I spent my time running errands, reading, working out, lunching with a friend. I seemed to have found a good balance, finally finding some ‘me-time’. Life was good…For about 4 months. In November, we felt God leading my husband to make a job change, which meant an out-of-state move. We quickly worked to get our house ready to sell, hurried and made a house-hunting trip, lined up movers, packed what we needed short-term in the back of my car, said our goodbyes, and we were off. I think I cried more when we said good-bye to her teacher than Ellie did.

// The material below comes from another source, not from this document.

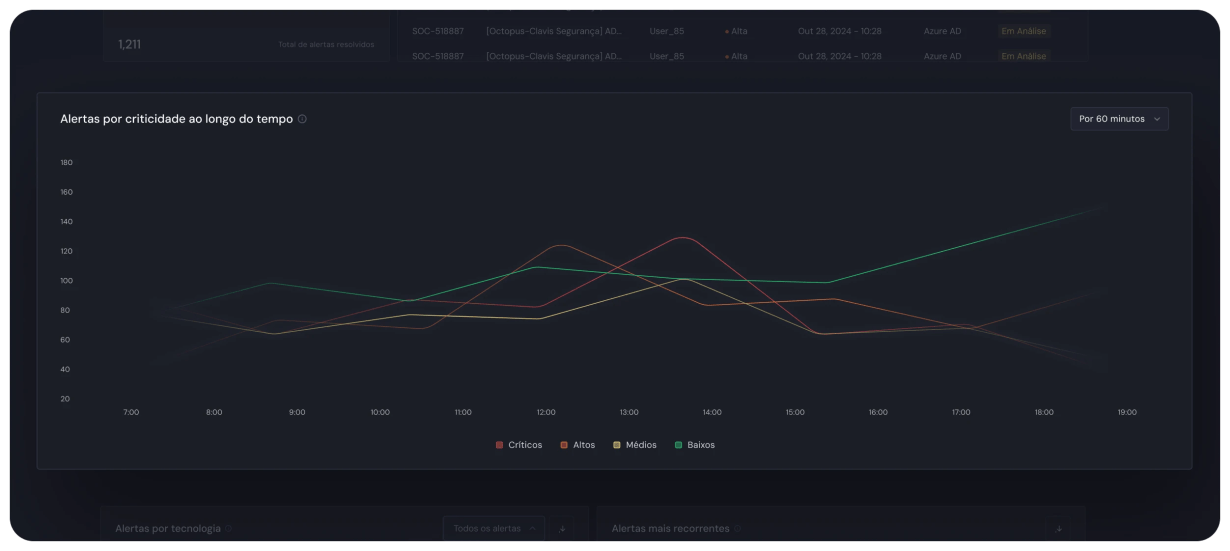Click the chevron arrow in Por 60 minutos
1230x551 pixels.
(x=1157, y=119)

I wasn’t sure how either one of us would handle the increased time together. I didn’t want to lose that free-time I enjoyed so much. I briefly looked for preschools in the new area (since they were not offering the same TK program), but found them to have a waiting list, be expensive, or both. So I made the decision to keep her home with me. I braced myself for the attitude and willfulness I had seen before. But instead, something else happened. I saw a sweet, caring side of her emerge. A companion for me as I struggled to adjust to our new life. She was a coworker as we oversaw the renovations of our new house. She was an encourager when I felt lonely and isolated. She was a reminder that I had to keep moving forward, I couldn’t stop and wallow in self-pity. She became a bright light amongst the clouds and rain.

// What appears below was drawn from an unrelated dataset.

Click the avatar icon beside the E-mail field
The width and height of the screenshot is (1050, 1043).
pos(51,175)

The time with her was precious, almost sacred, as I knew she would be in school in a short time. I cherished the moments as I watched her soak in the attention I was able to give her. I was able to see her strong-will through new eyes and see how it could be a good thing. And I worked to find better means of communication to make it through the behavioral issues that still happened.
The time with her was a gift, an unexpected bonus, something I would not have received if we hadn’t moved. And I wouldn’t have known what I was missing. But God knew when I looked back at this season of transition, filled with so much stress and frustration, I would also smile when I was reminded how we grew closer and how I understood her more.
I know that time passes quickly and they grow up fast. But sometimes in the midst of diapers and naps, temper tantrums and fits, homework and practice, it’s easy to forget. I’m thankful I was given the chance to cherish her childhood a little while longer, to hold onto her and soak her in, and to be more intentional with my time with her. It’s time well spent.